The League of Women Voters has been working on the redistricting
issue for 30 years and has been collecting signatures since 1998 for
a ballot initiative, said Executive Director Kelly McFarland. The
league's proposal would make changes to the redistricting process
next year, while Amstutz's bill put off the changes until 2011.
The league expects its work to began anew with the AFL-CIO
campaign. Just ``one word difference'' between the league petitions
already collected and the new initiative would mean the old
signatures couldn't carry over to getting the issue on the ballot,
said league election-law specialist Peg Rosenfield.
Amstutz said another difference between his bill and the league's
proposal might be on the issue of minority districts. Legislative
districts have traditionally been redrawn by members of the
political party in power after each census. This sometimes leads to
``gerrymandering,'' or drawing districts in an unusual way to ensure
that a member of a particular political party is elected.

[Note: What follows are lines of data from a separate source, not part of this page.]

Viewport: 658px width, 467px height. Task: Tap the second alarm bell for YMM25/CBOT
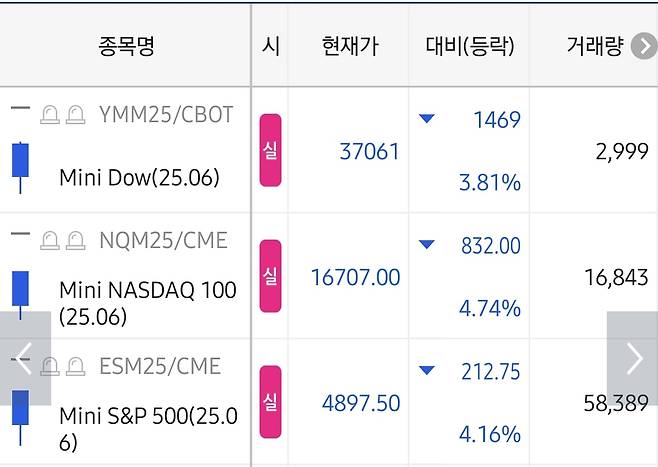point(76,115)
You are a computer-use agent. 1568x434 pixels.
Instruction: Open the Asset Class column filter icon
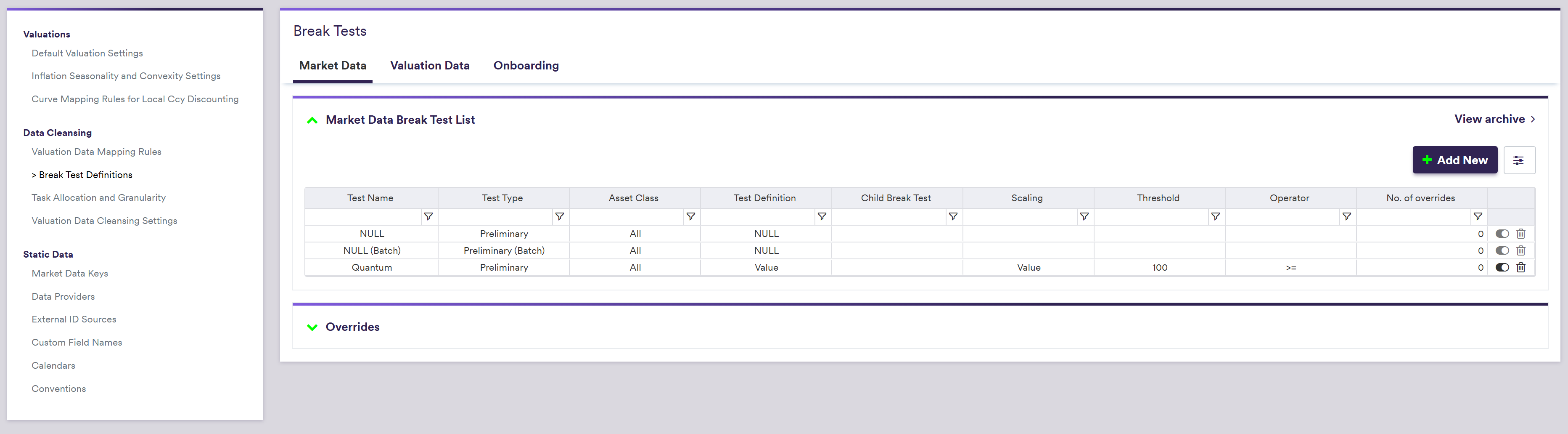coord(691,216)
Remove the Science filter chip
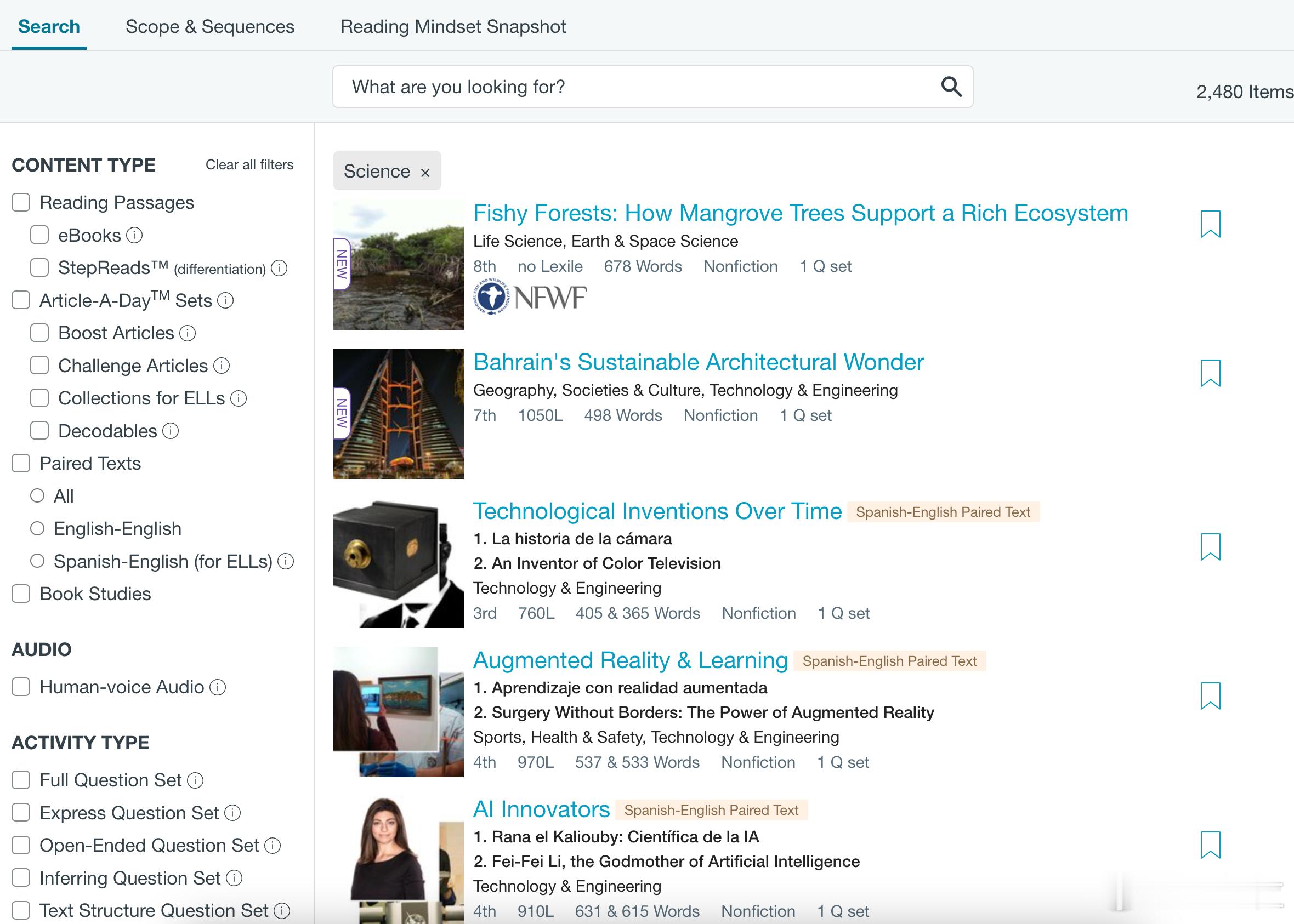This screenshot has width=1294, height=924. pos(425,173)
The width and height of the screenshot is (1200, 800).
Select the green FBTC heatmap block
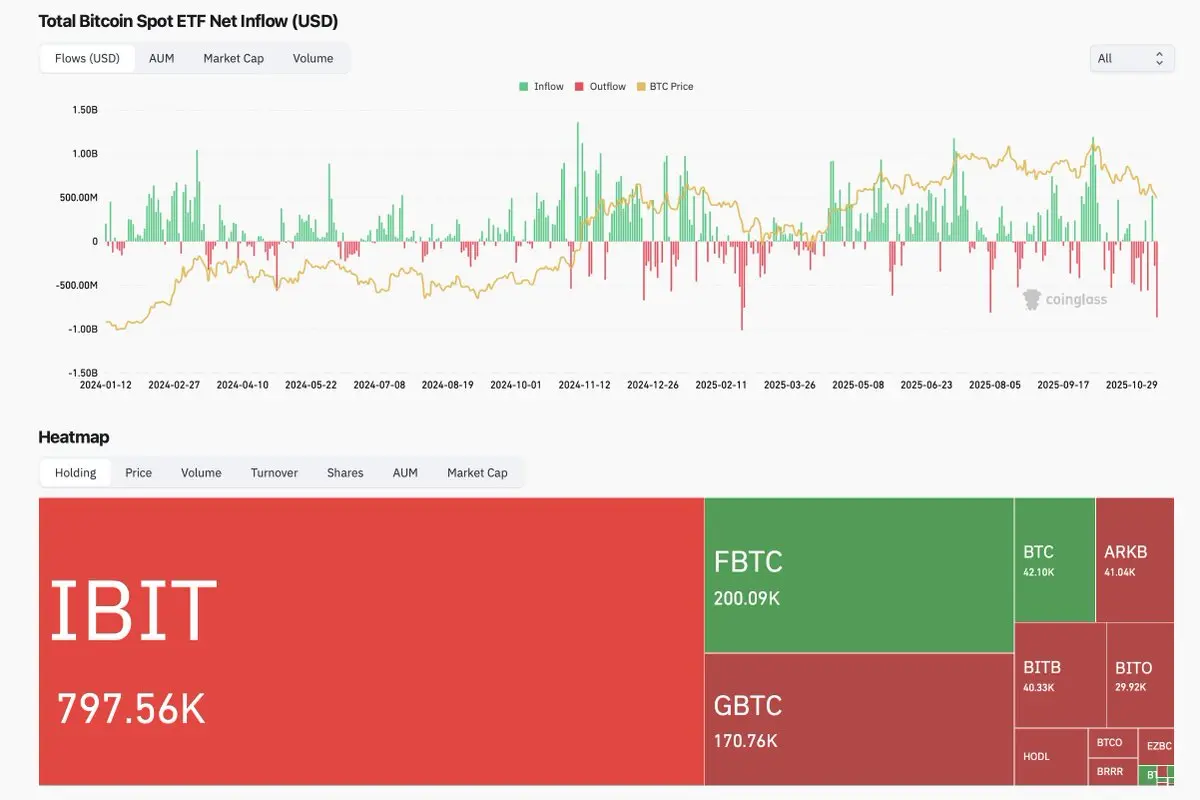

Both proposals seek to end this practice by creating a formula
based on population and other factors to draw districts. The
league's proposal includes a provision to ensure minority
representation; Amstutz said that measure is ``clearly
unconstitutional'' and is part of the reason redistricting reform is
stuck in committee.
The AFL-CIO is deciding whether the provision should be included
on its initiative. AFL-CIO President Burga said the final draft of
all the issues will be sent to the attorney general in the next week
or so.
The petitions will be printed after the language is approved, he
said, with the campaign set to begin in early May.